Adjust for declination
You can learn more about adjusting for declination by going to the first part of our article that is entitled Declination Correction
Orient Your Map
The direction arrow is at the top of the compass located on the baseplate. To orient a map, you simply rotate the orienting arrow and line it up with the direction arrow on the baseplate. Or by placing the zero degrees mark of the bezel in the same direction as the direction arrow. This will accomplish the same thing.
Place the compass on the map.
Next, you line up the straight edge on the side of the compass to the side of the map. If there are multiple straight vertical lines running North and South on the map that is specifically used with the compass, then line up the compass straight edge to any one of those North and South vertical lines. Not all maps have these lines. You might have to use the edges of the map instead.
Now with the compass laying on the map, turn the map and compass together to “Put Fred in the Shed”. In other words, keep rotating the map and compass until the Magnetic Red Needle (Fred) lines up with the direction arrow/orienting arrow (Shed) They should all align in the same direction. Your compass red magnetic needle North should line up with the map in going the same Northerly direction.
You’ve just oriented your compass to your map.
Take a compass bearing
Now that you have the map and compass oriented, you first need to draw a line on the map from where you are at to where you need to go. So, simply draw a line from your current location to your destination.
For the next step make sure not to adjust anything on the compass from what you’ve already set up above.
Next, slide your already oriented compass and place the straight edge of the compass along the line you drew from current location to destination. Double-check that magnetic North is still in alignment with the map’s North markings. They should still be in alignment.
Then rotate the orienting needle to match the magnetic needle once again. You’re basically putting the Shed under Fred. lol
The remaining markings on the bezel will tell you how many degrees from North you need to travel to head in the right direction. Don’t forget to add or subtract the declination angle.
Compass vs GPS
So which is better to use; a GPS or Compass while outdoors? The answer is when outdoors the best compass will always be the tried and true basic magnetic compass.
The GPS compass is extremely accurate compared with a traditional magnetic compass but if you lose power on your cell phone or there’s inclement weather, you will definitely want a magnetized compass to save the day.
Cell Phone Compass
On just about every modern cell phone today, you can download a compass to use on your phone.
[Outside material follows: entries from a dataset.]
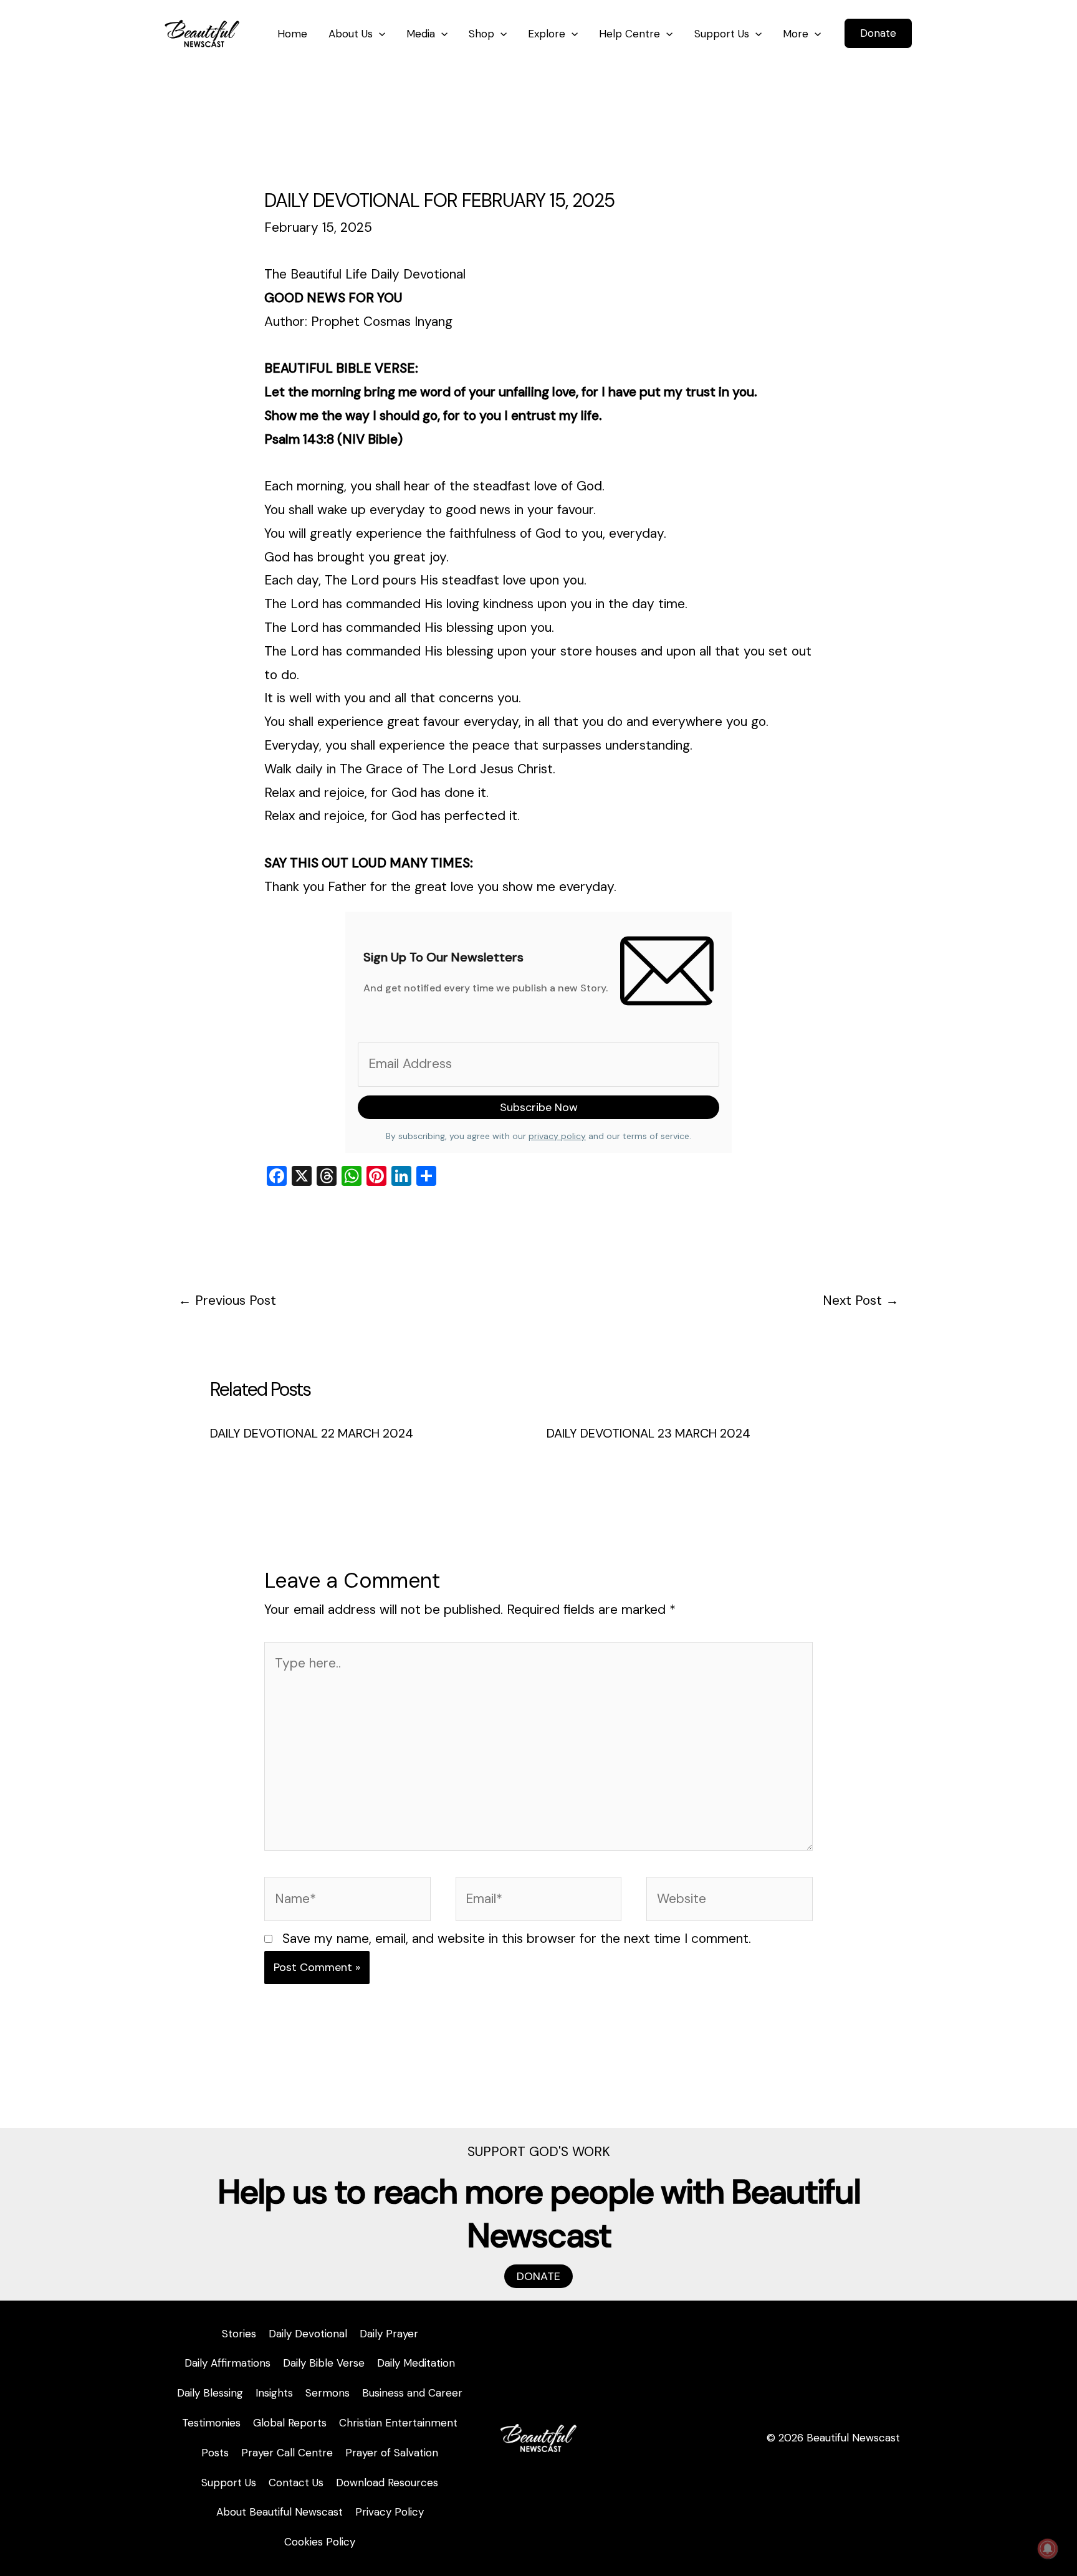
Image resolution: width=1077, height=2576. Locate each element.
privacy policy (557, 1136)
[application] (379, 34)
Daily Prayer (389, 2333)
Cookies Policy (319, 2542)
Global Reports (290, 2423)
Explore (546, 34)
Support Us (721, 34)
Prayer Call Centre (287, 2452)
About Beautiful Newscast (279, 2512)
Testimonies (211, 2423)
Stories (239, 2333)
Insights (274, 2393)
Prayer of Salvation (391, 2452)
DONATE (538, 2276)
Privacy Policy (389, 2512)
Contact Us (296, 2482)
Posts (215, 2452)
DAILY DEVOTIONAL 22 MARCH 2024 (311, 1433)
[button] (878, 33)
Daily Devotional (308, 2333)
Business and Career (412, 2393)
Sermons (327, 2393)
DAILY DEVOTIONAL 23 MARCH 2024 (648, 1433)
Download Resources (387, 2482)
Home (292, 34)
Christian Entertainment (398, 2423)
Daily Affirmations (227, 2363)
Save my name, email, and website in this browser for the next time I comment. (516, 1938)
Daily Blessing (210, 2393)
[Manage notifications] (1048, 2549)
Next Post (861, 1300)
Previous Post (227, 1300)
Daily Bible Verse (324, 2363)
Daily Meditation (416, 2363)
The compass on your phone is actually a GPS-based compass.
The most basic compass for your phone includes the magnetized needle (virtual), the bezel with the traditional markings in both degrees and cardinal directions, and a direction pointer.
Conclusion to Outdoor Navigation Ultimate Guide
This guide is meant to
- Educate you on the basics of navigation outdoors
- Explains the basics of a compass and how to use it
- Explains how to orient your map and compass
- Explains how to take a bearing to get you where you’re going
By using these techniques, you’ll be able to build confidence in your outdoor navigation skills that will help keep you safe.